(Text excerpt):
================
The first thing closed down here were the local farmers markets.
I agree with Allamanda regarding the storage time and issues, along with my overall discomfort that people are so dependent on having someone else prepare and serve their food, on a very regular basis. The shuttered restaurants, bars, cafes and food carts are such a blaring reminder that people are now preparing more of their own meals as they shelter in place.
I am distraught over others losing their income source, even temporarily, but it seems so bourgeois, selfish and unhealthy that society has moved to such a structure. Is there some contemporary shame in cooking your own food?
I think that a lot of people have discovered that throwing together a salad to go along with the take out food is not the same thing as actually cooking a whole meal from scratch. With any luck at all, some people will have learned a little more about cooking during the shut down.
@Surfpirate but no big rush to join or contribute to "Food Glorious Food"
================
(Directions):
A: In one to three sentences, explain why the writer of the forum text on food during the shutdown objects to society's reliance on others to prepare and serve meals.
B: Write the next part of the forum text on food during the shutdown, picking up after its final post.
The listing bears no relation to the forum text on food during the shutdown.

(Given information):
================
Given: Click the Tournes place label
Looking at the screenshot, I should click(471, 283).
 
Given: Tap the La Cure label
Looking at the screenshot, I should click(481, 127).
================
(Responses to the tasks):
A: The writer feels discomfort that people depend so heavily on having someone else prepare and serve their food on a very regular basis. The writer considers it bourgeois, selfish, and unhealthy that society has moved to such a structure.

B:
@FrayedBear If the projected food shortages come to pass we will be swapping recipes for new and inventive ways to prepare SPAM.
@Surfpirate more likely porridge & kelp!
@FrayedBear I don't find that oatmeal fills me up, I'm hungry by 10 am, like a Scottish version of Chinese food. Nori is the closest I get to seaweed but my wife is on this keto diet so I haven't made sushi or sashimi in more than a year.
@Surfpirate During the Scotts clearings many survived on thelong meadow (the seashore) where seaweed became a stabple for survival.
As late as the late 60's the joke about obtaining Scottish labourers was that you only needed to hang a bag of oatmeal & pair of boots on view where they could be seen but not be stolen.
Do you eat yur porridge with sugar or honey and milk & cream? For greater calorifc value cook it with blood added & cooked in at the end.
@FrayedBear My mom's 2nd husband is a Scot from the Orkney Islands, he loves he oatmeal and his neeps but I've never seen him eat seaweed or sushi for that matter. I'm pretty sure they have tons of the stuff wash up on the shore each year but they put it on the fields instead of eating it. Of course they still dig peat by hand to warm the hob even though they are rich on oil revenues but that's a Scot for you, they know the value of a penny.
@Surfpirate it's also known as penny wise pound foolish.
@FrayedBear Little known fact, it was the Scots that invented copper wire.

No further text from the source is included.